Question 6 [5 points]

The variable \({\tt race}\) in \({\tt small\_brca}\) has several different possible values including “WHITE”, “ASIAN”, “BLACK OR AFRICAN AMERICAN”, “AMERICAN INDIAN OR ALASKA NATIVE”, “[Not Available]”, “[Not Evaluated]”, or NA.

It is better to simply use NA instead of“[Not Available]”, “[Not Evaluated]”, or NA. It will simplify your code in downstream analyses.

Write R code to create a new \({\tt race\_modified}\) variable where all samples with “[Not Available]”, “[Not Evaluated]” are changed to NA (Note: you shouldn’t use “NA”, but NA. They are not the same)

print(unique(small_brca$race))
## [1] "WHITE"                            "ASIAN"                           
## [3] "BLACK OR AFRICAN AMERICAN"        "[Not Available]"                 
## [5] "[Not Evaluated]"                  NA                                
## [7] "AMERICAN INDIAN OR ALASKA NATIVE"
small_brca <- small_brca %>% mutate(race_modified = ifelse((race=="[Not Available]" | 
                                                             race=="[Not Evaluated]" |
                                                             race=="NA"), NA, race))
print(unique(small_brca$race_modified))
## [1] "WHITE"                            "ASIAN"                           
## [3] "BLACK OR AFRICAN AMERICAN"        NA                                
## [5] "AMERICAN INDIAN OR ALASKA NATIVE"

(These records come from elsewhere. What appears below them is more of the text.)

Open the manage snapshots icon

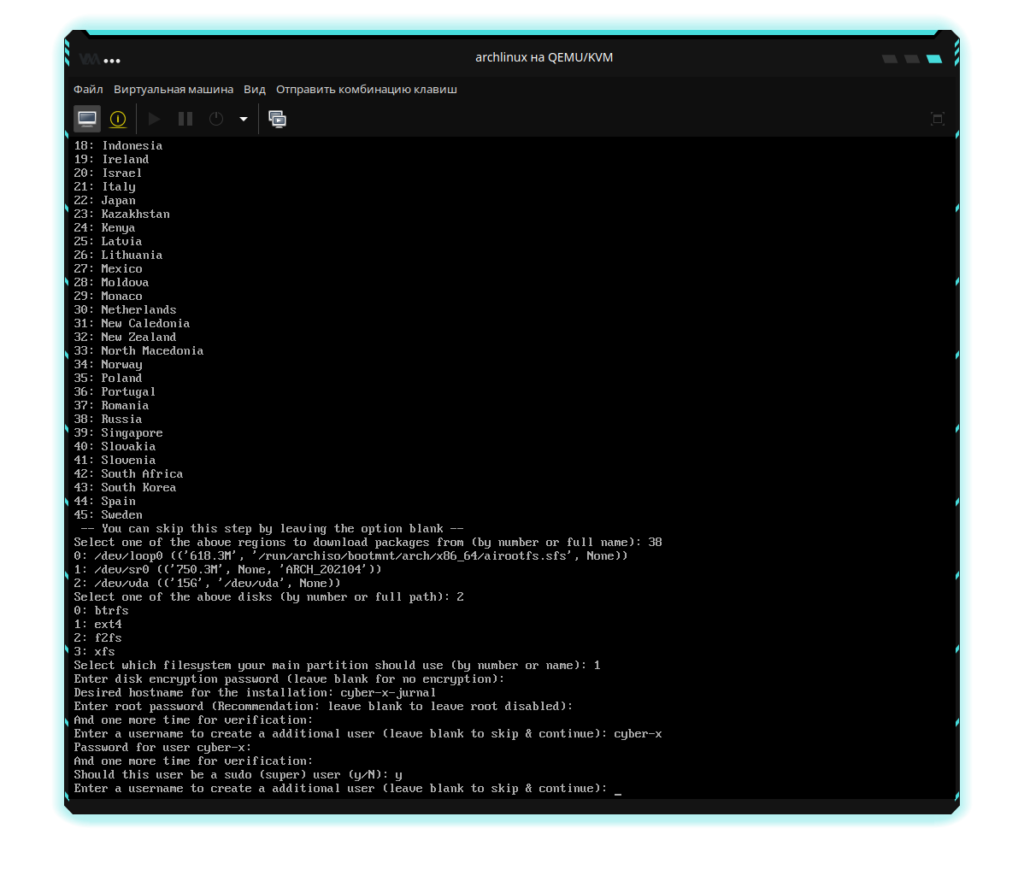[x=277, y=119]
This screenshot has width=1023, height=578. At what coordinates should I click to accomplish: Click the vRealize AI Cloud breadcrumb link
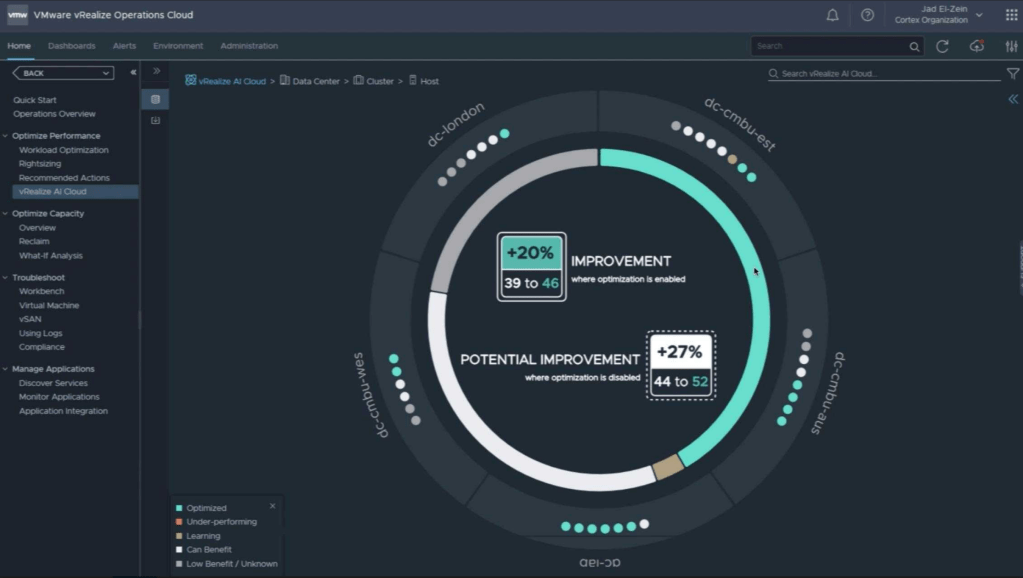[x=232, y=81]
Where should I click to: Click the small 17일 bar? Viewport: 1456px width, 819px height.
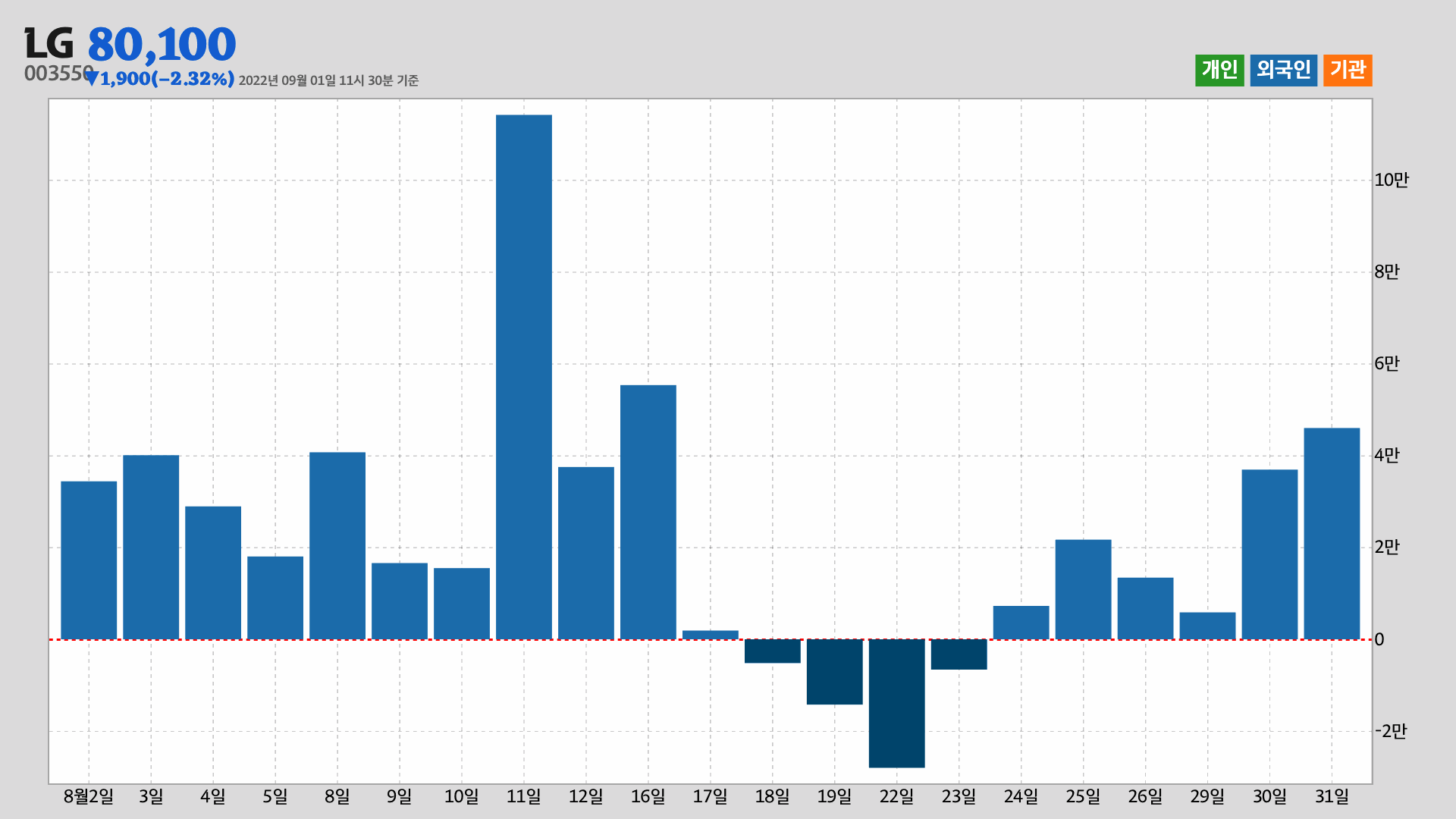click(711, 635)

Question 7 [5 points] Pick one of the \(50\) genes from \({\tt small\_brca}\) uniformly randomly (see the \({\tt runif}\) function). Using the NCBI, provide the following information or note that it is not availalbe:

colnames(small_brca)[runif(1, min=37, max=79)] %>% print
## [1] "TYMS"

The rest of the answers for Question 7 are specific to the invividual.

10a Full name of the gene and the official name according to the HGNC.
10b First time it was reported in the literature.
10c Where it is located in the genome.
10d Its \({\tt gi}\) acccession code or codes (if it has been modified).
10e The number of exons.
10f The number of alternative transcripts that have been record.
10g Its full amino acid sequence. Provide its protein ID.
10h Its protein structure, if known.